Maurice regardait Hélène sans presque respirer, pour ne pas perdre une seule de ses paroles qu’elle prononçait avec une véhémence extraordinaire, avec une voix profonde et déchirante.
— Ma mère a eu tort, continua-t-elle ; car, même ignorant ce que j’ai fait pour elle, elle ne devrait pas repousser sa fille, parce qu’elle est malheureuse. Qu’est-ce donc que l’amour et l’amitié, si l’on ne vous aime plus quand on est coupable ? Mais ce qui fait que je pleure, c’est que j’ai senti là mon malheur, malheur irréparable, et qui durera autant que moi. C’est que j’ai vu les guirlandes blanches et parfumées de ces églantiers, dont mon frère Henreich voulait tresser ma couronne de fiancée. C’est que j’ai vu, sous les arbres à l’ombre desquels j’ai passé mon enfance, comme sortir de l’herbe, où fleurissent encore des violettes que je cueillais, et voltiger autour de moi les rians fantômes de ma jeune imagination.

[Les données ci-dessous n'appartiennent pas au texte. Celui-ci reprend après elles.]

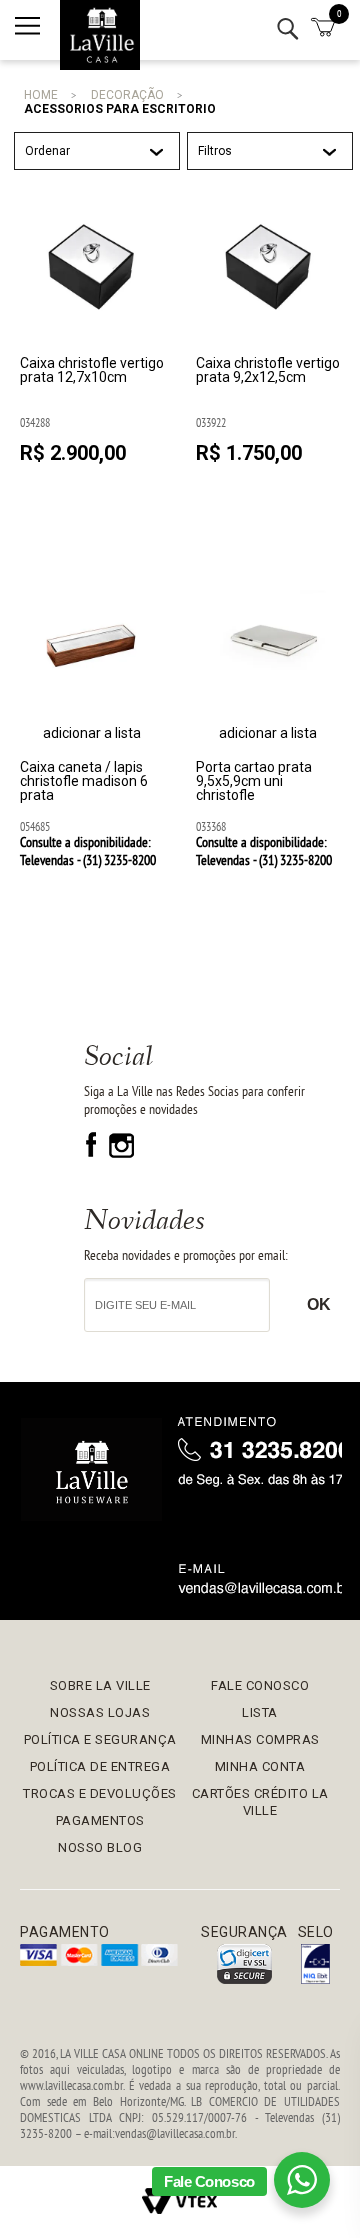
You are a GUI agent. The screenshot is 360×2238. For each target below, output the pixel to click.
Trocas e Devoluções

C’est que j’ai reconnu mes joies pures et mes douces espérances, et qu’elles n’ont pu rentrer dans mon cœur, semblables à l’oiseau qui fuit les marécages fétides.
— Madame, dit Maurice, ce que vous avez fait pour votre mère est bien beau ! Si on ne peut vous appeler vertueuse, qu’est-ce que la vertu ?
— Monsieur, monsieur, s’écria Hélène en lui saisissant la main, dites-vous vrai ? Répondez-moi, ajouta-t-elle en plongeant de ses yeux dans ceux de Maurice, répondez-moi : qui vous fait parler ainsi ? est-ce une sotte complaisance comme on en a tant pour moi ? ou vos paroles sortent-elles de votre cœur ?
— Madame, dit Maurice avec le calme de la conviction, j’ai dit ce que je sentais. Pour moi, vous êtes la femme la plus vertueuse que je connaisse.
Hélène ne répondit pas ; mais il y avait dans son regard la reconnaissance qu’elle aurait ressentie, si Dieu lui avait dit :
Pauvre fille, dépouille ta vie flétrie, — comme les frêles demoiselles sortent de leurs larves qui vivaient dans la bourbe des ruisseaux, et s’élancent balancées sur leurs ailes de gaze, semblables à des émeraudes, à des saphirs, à des topazes vivantes, pour voltiger dans l’air et sur les fleurs des prairies ; — dépouille ta vie flétrie, et recommence, pure et innocente, une vie de bonheur et d’amour.